DeepSeek's Solution: Two Complementary Attention Mechanisms
Compressed Sparse Attention (CSA)
- Applies token-wise compression, reducing the number of key-value pairs that need to be stored and retrieved
- Allows the model to efficiently access distant context without storing the full sequence at full resolution
Heavily Compressed Attention (HCA)
- Goes further, applying aggressive compression to tokens that are very distant from the current position
- Essentially tells the model: "for tokens far back in history, store a highly compressed summary — don't try to remember every detail"
Together, CSA and HCA create a tiered memory system: recent tokens get full attention, somewhat distant tokens get compressed attention, and very distant tokens get heavily compressed attention. This mirrors how human working memory actually operates.
The Result: Spectacular Efficiency Gains
In a 1M-token context scenario:
- V4-Pro requires only 27% of single-token inference FLOPs vs V3.2
- V4-Pro requires only 10% of KV cache memory vs V3.2
That's roughly a 3.7× reduction in compute and a 10× reduction in memory — enabling 1M-token context on hardware that would have been impossible for V3.2.
3. Manifold-Constrained Hyper-Connections (mHC)
As models scale to trillions of parameters across hundreds of layers, a common failure mode is gradient degradation — signals becoming too weak or too noisy to propagate effectively through deep networks.
DeepSeek's solution is mHC (Manifold-Constrained Hyper-Connections), which enhances conventional residual connections by constraining weight updates to lie on a Riemannian manifold. In plain terms, mHC:
- Strengthens the residual pathway between transformer layers
- Stabilizes how signals flow through the network's depth
- Preserves model expressivity while preventing gradient explosion or vanishing
The practical effect: the 1.6T-parameter V4-Pro can be trained reliably at a scale that would destabilize most other architectures.
4. Muon Optimizer
DeepSeek V4 replaces the standard AdamW optimizer with the Muon Optimizer (short for Momentum + Orthogonalization).
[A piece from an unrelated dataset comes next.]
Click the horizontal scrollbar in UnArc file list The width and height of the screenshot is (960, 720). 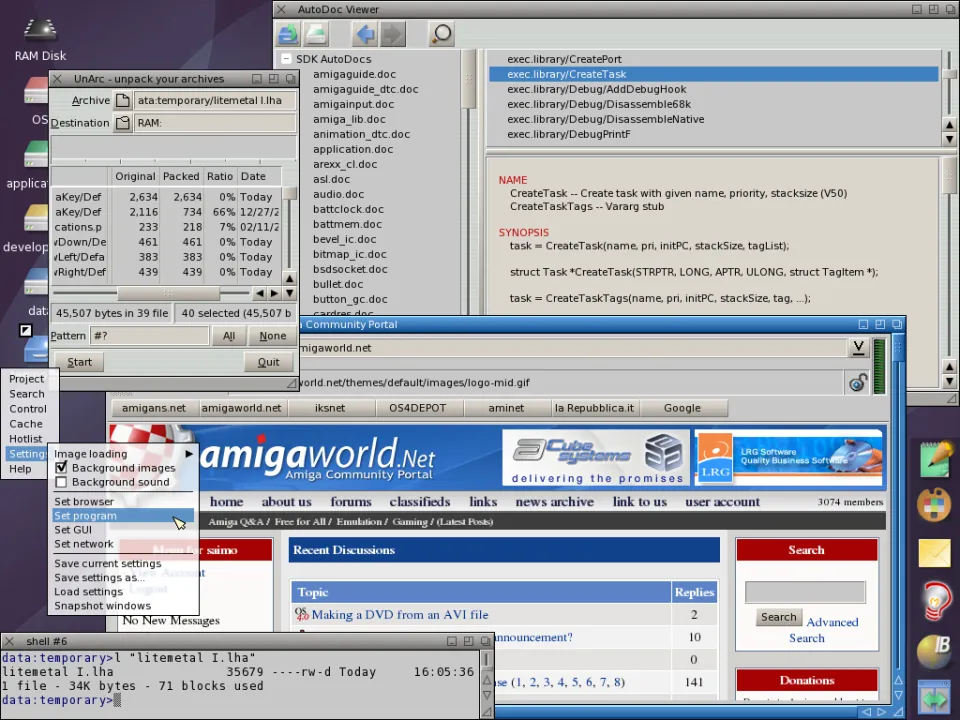[168, 293]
Muon:
- Applies an orthogonalization step to the gradient updates, preventing redundant updates along correlated directions
- Achieves faster convergence — the model learns more from each training step
- Provides greater training stability — particularly important at the 32T+ token pre-training scale
Both V4-Pro and V4-Flash were pre-trained on more than 32 trillion diverse, high-quality tokens using Muon, giving the models exceptional coverage of world knowledge, code, math, and multilingual text.
Three Reasoning Effort Modes: Architecture Meets Inference
The architecture enables a flexible three-mode inference system:
| Mode | Behavior | Use Case |
|---|---|---|
| Non-think | No explicit chain-of-thought | Fast queries, simple tasks |
| Think High | Controlled chain-of-thought | Complex reasoning, planning |
| Think Max | Extended, exhaustive reasoning | Competition math, frontier coding |
Think Max requires at least a 384K-token context window to work well (the model needs space for its full reasoning trace). This is trivially available within V4's 1M-token limit.
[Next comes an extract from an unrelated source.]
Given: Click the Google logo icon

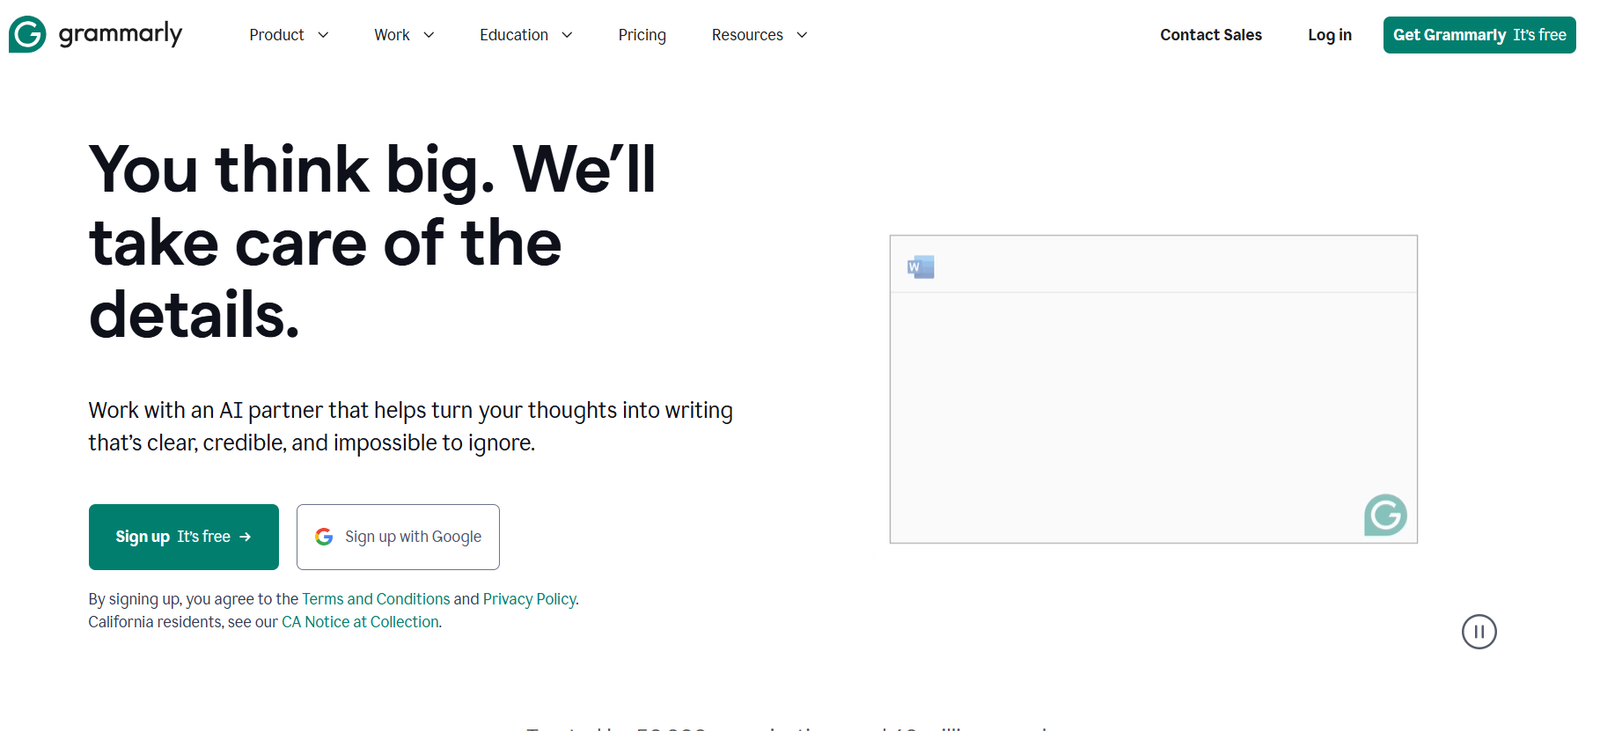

How It Compares to DeepSeek V3.2's Architecture
DeepSeek-V3.2 used 671B total / 37B active parameters and a different attention scheme. Moving to V4:
- Total params nearly tripled (671B → 1.6T for Pro)
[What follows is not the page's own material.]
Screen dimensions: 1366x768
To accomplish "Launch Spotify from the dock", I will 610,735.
- Active params grew from 37B → 49B
- KV cache reduced by 10× for 1M-token context
- Compute per token reduced by ~73%
- New optimizer (Muon vs. AdamW variant)
- New training pipeline (two-stage expert consolidation)
For platforms like Framia.pro that power AI agents at scale, architectural efficiency improvements like these translate directly into lower costs, faster responses, and more capable creative workflows.
Conclusion
DeepSeek V4's architecture is a carefully engineered combination of MoE sparsity, hybrid attention compression, manifold-constrained residual connections, and an advanced optimizer. Together, these innovations make 1-million-token context not just theoretically possible, but practically default — at a cost that makes it accessible to developers, researchers, and enterprises worldwide.